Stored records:
********************

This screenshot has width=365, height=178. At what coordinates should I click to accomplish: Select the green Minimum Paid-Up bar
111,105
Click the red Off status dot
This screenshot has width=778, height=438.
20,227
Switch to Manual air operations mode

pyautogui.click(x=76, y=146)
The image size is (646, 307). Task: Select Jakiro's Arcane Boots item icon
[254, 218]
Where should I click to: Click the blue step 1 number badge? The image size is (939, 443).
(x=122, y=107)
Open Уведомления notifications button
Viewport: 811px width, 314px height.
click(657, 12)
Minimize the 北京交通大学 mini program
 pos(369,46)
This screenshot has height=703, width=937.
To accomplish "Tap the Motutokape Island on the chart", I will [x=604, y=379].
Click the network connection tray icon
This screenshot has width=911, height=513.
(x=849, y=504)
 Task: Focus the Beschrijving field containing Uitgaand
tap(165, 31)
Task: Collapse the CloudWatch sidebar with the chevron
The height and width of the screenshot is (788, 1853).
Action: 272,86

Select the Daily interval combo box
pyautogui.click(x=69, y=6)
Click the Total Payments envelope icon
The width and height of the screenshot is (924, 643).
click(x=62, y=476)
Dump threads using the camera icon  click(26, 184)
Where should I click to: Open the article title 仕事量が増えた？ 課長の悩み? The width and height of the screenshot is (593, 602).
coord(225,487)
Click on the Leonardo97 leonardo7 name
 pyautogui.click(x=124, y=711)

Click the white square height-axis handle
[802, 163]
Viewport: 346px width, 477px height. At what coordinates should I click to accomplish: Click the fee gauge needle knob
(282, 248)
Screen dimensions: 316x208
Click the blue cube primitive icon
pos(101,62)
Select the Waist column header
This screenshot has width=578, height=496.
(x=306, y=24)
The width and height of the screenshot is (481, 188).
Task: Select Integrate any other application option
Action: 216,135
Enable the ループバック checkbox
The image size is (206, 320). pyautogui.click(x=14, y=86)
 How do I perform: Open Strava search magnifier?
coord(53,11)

********************

**Work required:**
The data above is to be restated line for line, word for word.

**Solved problem:**
This screenshot has width=365, height=178. At what coordinates should I click to accomplish: Select the green Minimum Paid-Up bar
111,105
Click the red Off status dot
This screenshot has width=778, height=438.
20,227
Switch to Manual air operations mode

pyautogui.click(x=76, y=146)
The image size is (646, 307). Task: Select Jakiro's Arcane Boots item icon
[254, 218]
Where should I click to: Click the blue step 1 number badge? The image size is (939, 443).
(x=122, y=107)
Open Уведомления notifications button
Viewport: 811px width, 314px height.
click(657, 12)
Minimize the 北京交通大学 mini program
 pos(369,46)
This screenshot has height=703, width=937.
To accomplish "Tap the Motutokape Island on the chart", I will [x=604, y=379].
Click the network connection tray icon
This screenshot has width=911, height=513.
(x=849, y=504)
 Task: Focus the Beschrijving field containing Uitgaand
tap(165, 31)
Task: Collapse the CloudWatch sidebar with the chevron
The height and width of the screenshot is (788, 1853).
Action: 272,86

Select the Daily interval combo box
pyautogui.click(x=69, y=6)
Click the Total Payments envelope icon
The width and height of the screenshot is (924, 643).
click(x=62, y=476)
Dump threads using the camera icon  click(26, 184)
Where should I click to: Open the article title 仕事量が増えた？ 課長の悩み? The width and height of the screenshot is (593, 602).
coord(225,487)
Click on the Leonardo97 leonardo7 name
 pyautogui.click(x=124, y=711)

Click the white square height-axis handle
[802, 163]
Viewport: 346px width, 477px height. At what coordinates should I click to accomplish: Click the fee gauge needle knob
(282, 248)
Screen dimensions: 316x208
Click the blue cube primitive icon
pos(101,62)
Select the Waist column header
This screenshot has width=578, height=496.
(x=306, y=24)
The width and height of the screenshot is (481, 188).
Task: Select Integrate any other application option
Action: 216,135
Enable the ループバック checkbox
The image size is (206, 320). pyautogui.click(x=14, y=86)
 How do I perform: Open Strava search magnifier?
coord(53,11)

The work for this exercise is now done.